This allowed us to switch from the default authentication token to password authentication.
In some environments it is not suitable to check the log or mount the file every time you boot. In such cases, give an authentication token or password hash as a boot option.
Use start-notebook.sh
when starting the container and specify the above options.
When giving an authentication token:
$ docker run -d --name basenb-token -p 8080:8888 jupyter/base-notebook start-notebook.sh --NotebookApp.token=foobarbaz
When giving a password hash:
$ docker run -d --name basenb-passwd -p 8088:8888 jupyter/base-notebook start-notebook.sh --NotebookApp.password=sha1:2165e2ddd92d:8131245514d60dd9eb91433af30bf1ccbbc36962
If you want to give both an authentication token and a password hash, run with both options.
Basically, it is better to manage with a password, but if you want to run it in a cloud environment and easily share it with just a URL, the authentication token method is also good. However, please follow the security policy of the user environment for IP address restrictions of the access source.
For other SSL settings, refer to the following documents.
Now that we've organized the startup issues, let's draw a graph using a different Docker image.
Download the * scipy-notebook * image and check the capacity.
$ docker pull jupyter/scipy-notebook
$ docker images jupyter/scipy-notebook
REPOSITORY TAG IMAGE ID CREATED SIZE
jupyter/scipy-notebook latest 092599e85093 5 days ago 3.91GB
Launch in the background to see the token.
$ docker run -d --name scipynb -p 8888:8888 jupyter/scipy-notebook
$ docker exec scipynb jupyter notebook list
Access the notebook server with a web browser and create a new Python 3 notebook.
First, execute the standard module loading as shown below.
Loading python module
import pandas as pd
import matplotlib.pyplot as plt
import numpy as np
import seaborn as sns
%matplotlib inline
Next, generate trigonometric sine and cosine data.
sin/Definition of cos
import math
cycle = math.pi * 2
x = np.linspace(-1 * cycle, cycle, 100)
y1 = np.sin(x)
y2 = np.cos(x)
Let's draw with the matplotlib API. Specify two data series, name the X and Y axes, and give the graph a title. If you want to use Japanese, place the font file in the container. [^ 1]
[^ 1]: Please refer to this article for how to set the graph axis in Japanese. Japanese settings for matplotlib and Seaborn axes-Qiita
Draw with matplotlib API
sns.set_style('whitegrid')
plt.plot(x, y1, color='red', linewidth=2, label='sin')
plt.plot(x, y2, color='blue', linewidth=1, label='cos')
plt.xlabel('x axis')
plt.ylabel('y axis')
plt.title('sin/cos curve')
plt.legend()
plt.show()
Draw the same thing with the pandas DataFrame API. The graph plotting itself is easy, but the return value matplotlib.AxesSubplot
is used for axis settings and so on. To make it easier to see the difference from the graph above, Seaborn has changed the style to darker ruled lines.
Draw with DataFrame API
df = pd.DataFrame({'sin': y1, 'cos': y2}, index=x)
sns.set_style('darkgrid')
ax = df.plot(title='sin/cos curve')
ax.set_xlabel('x axis')
ax.set_ylabel('y axis')
Next, let's draw a stock chart using Bokeh. Stock price data is obtained from Yahoo! using * pandas-datareader *. * pandas-datareader * is independent of the * pandas.io * package.
Use pip to install the module. Prefix the command with a "!" To execute the command from the notebook.
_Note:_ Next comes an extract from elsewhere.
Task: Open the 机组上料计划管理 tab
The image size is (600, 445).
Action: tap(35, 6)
Install the module using pip
!pip install -y pandas-datareader
Get the data by specifying the date.
Get data with API
import datetime
import pandas_datareader.data as web
start = datetime.date(2014, 4, 1)
end = datetime.date.today()
stocks = web.DataReader("^N225", 'yahoo', start, end)
stocks.head(5)
Enable Bokeh on your notebook.
Enable Bokeh
import bokeh.plotting as bplt
bplt.output_notebook()
Draw a graph. Bokeh renders in a browser using JavaScript, so you can use Japanese without putting Japanese fonts on the container side.
Draw a graph with Bokeh
p = bplt.figure(title='Nikkei average', x_axis_type='datetime', plot_width=640, plot_height=320)
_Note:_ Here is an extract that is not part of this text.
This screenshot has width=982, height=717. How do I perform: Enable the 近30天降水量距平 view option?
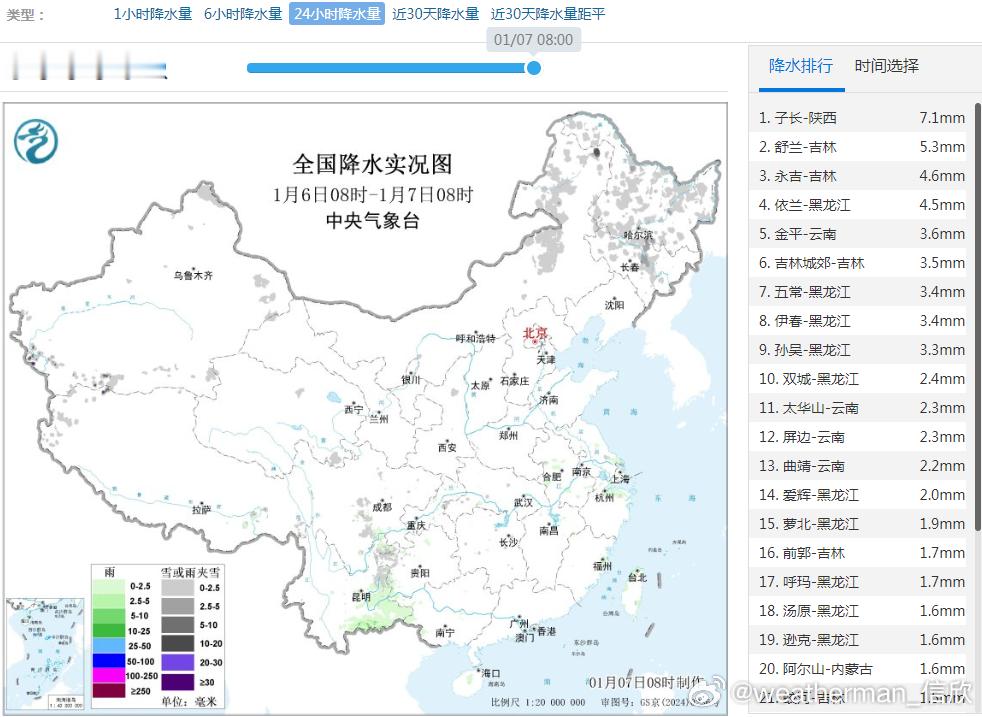(x=545, y=15)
p.segment(stocks.index, stocks.Open, stocks.index, stocks.Close, color='black')
bplt.show(p)
I will also use the image of PySpark. Additional settings are required to connect to a running Spark cluster, but standalone operation may be sufficient for simple API operation checks.
Download the * pyspark-notebook * image and check the capacity.
$ docker pull jupyter/pyspark-notebook
$ docker images jupyter/pyspark-notebook
REPOSITORY TAG IMAGE ID CREATED SIZE
jupyter/pyspark-notebook latest 26c919b64b68 2 days ago 4.46GB
Launch in the background to see the token.
$ docker run -d --name pysparknb -p 8888:8888 jupyter/pyspark-notebook
$ docker exec pysparknb jupyter notebook list
Access the notebook server with a web browser and create a new Python 3 notebook.
Try to run from top to bottom according to the official documentation. The source code is not cloned, so the data will be downloaded and used individually.
Build a Spark session
from pyspark.sql import SparkSession
spark = SparkSession \
.builder \
.appName("Python Spark SQL basic example") \
.config("spark.some.config.option", "some-value") \
.getOrCreate()
Download the file using the wget
command.
Download data
!wget https://raw.githubusercontent.com/apache/spark/master/examples/src/main/resources/people.json
Load the data using the DataFrame API. View the data and schema and also make sure that you can select the data by column specification.
Data reading
df = spark.read.json("people.json")
df.show()
df.printSchema()
df.select("name").show()
Also make sure you can use SQL. This will be easier for simple tabulations.
Use of SQL
df.createOrReplaceTempView("people")
sqlDF = spark.sql("SELECT * FROM people")
sqlDF.show()
I will also try using the image of TensorFlow. No GPU should be enough to try out the TensorFlow Core API.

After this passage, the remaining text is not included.